Think about the people who were in a position to spot each of these assumptions. Think about all the people required to design, troubleshoot, and implement alternatives that arise out of questioning the assumptions. If we want to reliably create student-ready colleges, then we need to be able to identify many unwarranted assumptions and design many alternative ways of doing things in ways that will deeply affect the ways in which academic institutions—and the people employed by them—work. To change everything, you need everyone. That specifically includes faculty.
A rubric as a vector for change
So if you're the CEO of major textbook publisher and you want to unite the entire 45,000-employee company around a plan to transform the way the company does business, what do you do? Surprisingly, Pearson's CEO John Fallon's answer was, "I'll create a rubric."
I'm not going to analyze Pearson's rubric in detail here.... I'll say this much about it: It's nothing special. It's not bad, but it's not genius either. There are plenty of flaws and limitations you could find if you worked at it and applied it broadly enough. There is no magic in it.
But here's the thing: There is neverany magic in a rubric. The magic, when there is any, happens from the norming conversations that the rubric engenders.
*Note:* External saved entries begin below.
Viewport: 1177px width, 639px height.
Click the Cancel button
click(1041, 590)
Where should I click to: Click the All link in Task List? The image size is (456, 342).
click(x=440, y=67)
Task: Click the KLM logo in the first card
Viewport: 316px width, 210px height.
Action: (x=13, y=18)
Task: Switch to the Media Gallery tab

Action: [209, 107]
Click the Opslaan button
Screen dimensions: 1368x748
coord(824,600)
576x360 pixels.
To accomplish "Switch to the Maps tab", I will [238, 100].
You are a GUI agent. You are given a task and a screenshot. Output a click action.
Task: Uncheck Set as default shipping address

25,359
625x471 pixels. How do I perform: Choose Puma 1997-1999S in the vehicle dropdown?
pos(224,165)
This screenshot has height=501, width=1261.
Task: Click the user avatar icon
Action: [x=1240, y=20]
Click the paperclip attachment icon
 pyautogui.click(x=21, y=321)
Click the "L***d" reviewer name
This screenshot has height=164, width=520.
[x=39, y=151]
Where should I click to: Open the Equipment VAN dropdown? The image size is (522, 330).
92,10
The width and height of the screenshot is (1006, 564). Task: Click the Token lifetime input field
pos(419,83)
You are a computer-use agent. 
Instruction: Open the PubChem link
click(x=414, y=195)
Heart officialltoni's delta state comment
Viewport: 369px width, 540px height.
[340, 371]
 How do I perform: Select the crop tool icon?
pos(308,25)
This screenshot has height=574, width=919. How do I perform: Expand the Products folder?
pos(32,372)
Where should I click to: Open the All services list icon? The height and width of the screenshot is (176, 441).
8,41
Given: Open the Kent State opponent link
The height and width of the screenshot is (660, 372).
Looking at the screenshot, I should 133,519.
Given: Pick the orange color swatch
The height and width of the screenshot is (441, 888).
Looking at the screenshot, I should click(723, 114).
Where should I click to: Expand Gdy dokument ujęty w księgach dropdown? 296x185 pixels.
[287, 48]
It happens when one colleague says to another, "What do you mean by 'quality of evidence'?" Or "I scored that course a 2 on effectiveness. Why did you think it was a 4?" To the degree that the Effectiveness Framework proves to have any magic for Pearson, it will be in the norming conversations that it engenders across the company. Like our hypothetical Berkeley president, Fallon is working with diverse groups within an institution that has a culture of independence and Balkanization. Some of this is for good reason; conversations about effectiveness in chemistry education should look very different from conversations about effectiveness in fine arts education. Some of the fractiousness is about lack of a common culture and language necessary to discuss what otherwise arecommon challenges. And some of it is just human territoriality and self-interest. The first two challenges might be addressed by having a deep and wide ongoing norming conversation about a rubric that is general enough to cover a wide range disciplines and products but focused enough to provoke important discussions. The goal is for that conversation to become the basis for a new culture. The third challenge might be addressed by reinforcing that culture through your HR and other business practices.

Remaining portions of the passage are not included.